The morning after the non-endorsement of Donald Trump by Ted Cruz, that convention speech was the talk of Republican delegate breakfast meetings all over Cleveland, as Cruz stuck to his guns, and GOP leaders of all stripes grappled again with how to get the GOP united behind Trump in November.

Cruz didn’t run out of town after last night’s speech, as he faced criticism directly this morning when he went to speak to delegates from his home state of Texas.

“I’m not going to get into criticizing or attacking Donald Trump, but I’ll give you this response: I am not in the habit of supporting people who attack my wife and attack my father,” Cruz told Texas delegates.

“Neither he nor his campaign has taken back a word of what they said about my family,” Cruz said, reminding delegates of the pointed attacks against him and his wife by Trump.

At other delegation meetings, the Cruz speech was on everyone’s mind as well.

“I won’t say the evening was contentious, I think the evening was politics,” Georgia GOP chairman John Padgett said in a dismissive voice, as he acknowledged there was a lot of “finger pointing” among his state’s delegates after the Cruz speech.

“It was an eventful night to say the least,” said Georgia delegate Louie Hunter – an original Cruz supporter – with a smile.

“I think he (Cruz) may have miscalculated just a little bit,” Hunter said.

Over at the Ohio breakfast – where Trump critic Gov. John Kasich showed up on Thursday – delegates there were also still stunned by the turn of events on the convention floor.

“As the Cruz speech progressed, we were just all looking around at each other, like what is going on? What is he doing?” said Ohio delegate Niraj Antani.

“And the crowd just turned on him,” Antani added.

Across town at the meeting of the Florida delegation, Gov. Rick Scott was besieged with questions from reporters about Cruz.

“The party needs to unify; everybody needs to support Donald Trump,” said Scott, who refused to say anything directly about Cruz.

Cruz had been warmly received at the start of his speech to the convention on Wednesday night, when he congratulated Donald Trump on winning the GOP nomination – but that changed near the end.

“We will unite the party, we will unite the country by standing together for shared values, by standing for liberty,” Cruz said – but as it became apparent he would end his speech without an endorsement of Cruz, the arena exploded in boos.
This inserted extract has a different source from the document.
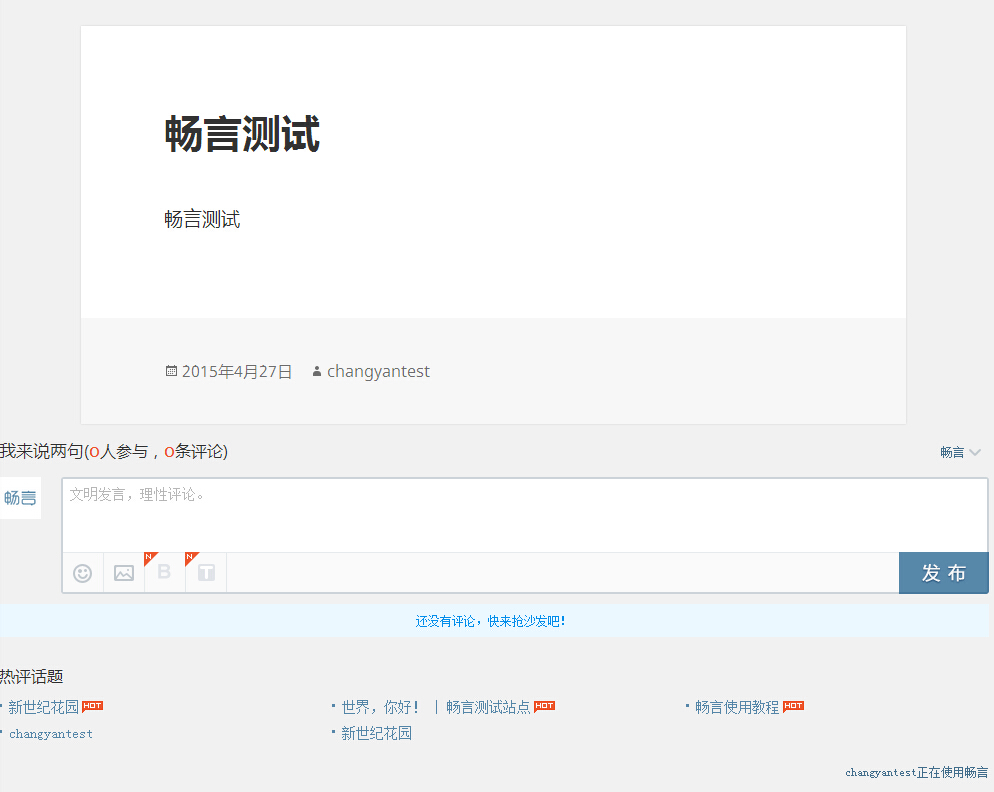Viewport: 994px width, 792px height.
Task: Focus the comment box saying 文明发言，理性评论
Action: click(x=524, y=515)
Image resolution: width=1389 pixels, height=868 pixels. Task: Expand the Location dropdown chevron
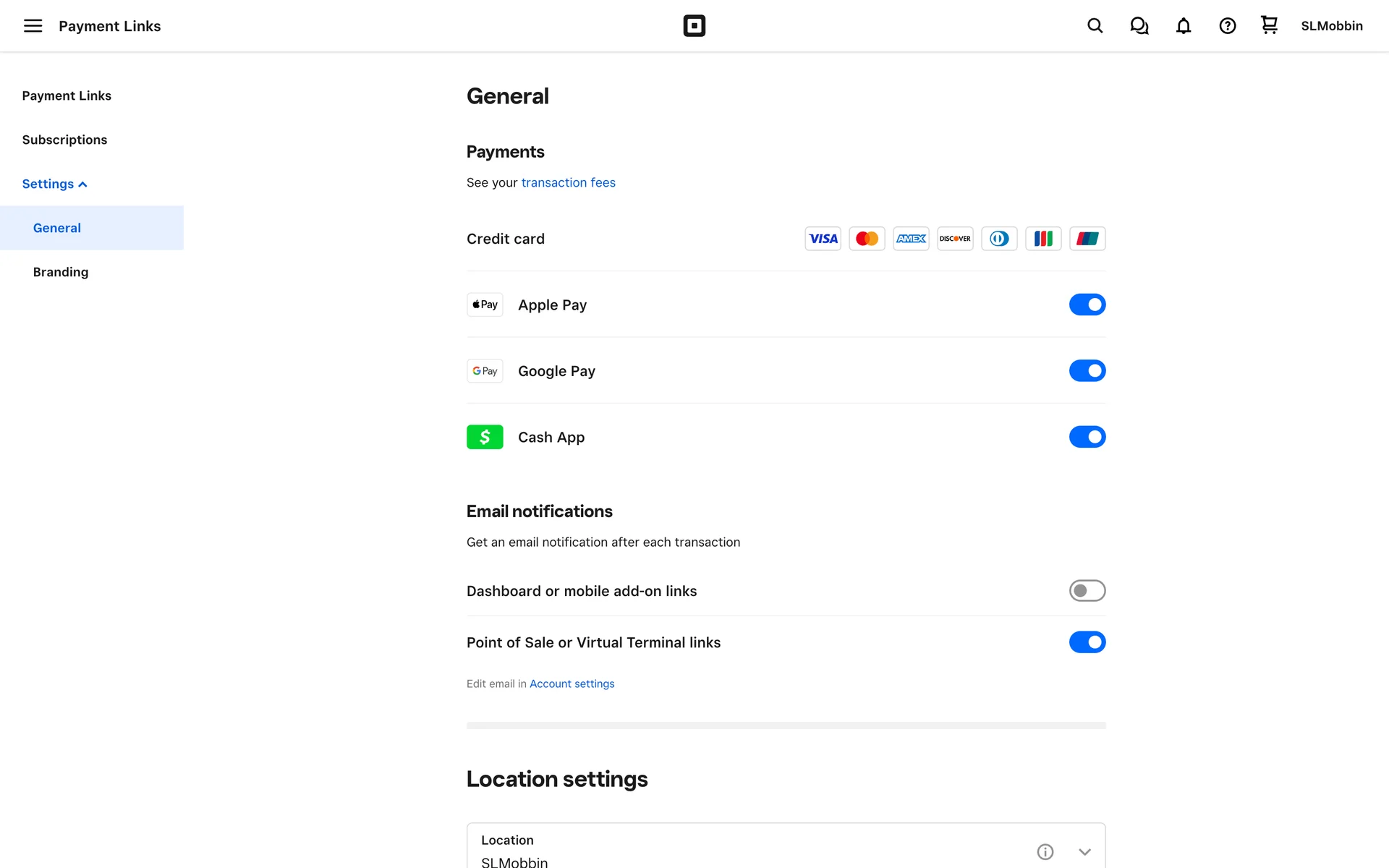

At the beginning of that video, you can hear someone in the cheap seats scream, “SAY TRUMP!” as many had been yelling at Cruz for a few minutes, demanding that he endorse the GOP nominee.

The boos were loud in the arena, and from all over – not just one delegation here or there.

But not everyone was worried about the aftermath of Wednesday night.

“The 1964 Goldwater convention was dramatically more divisive,” said former U.S. House Speaker Newt Gingrich.

“This is a very mild convention,” Gingrich told reporters at the Florida delegation breakfast.

But Gingrich also had some sharp words for Cruz.

“That was silly for him to do it, he got the result he earned,” Gingrich told reporters.

“Whether or not he’ll learn anything from it, I don’t know.”

As for Trump, last night he had brushed off the Cruz speech as ‘no big deal.’

But today, it was obvious that Cruz had gotten under his skin – again.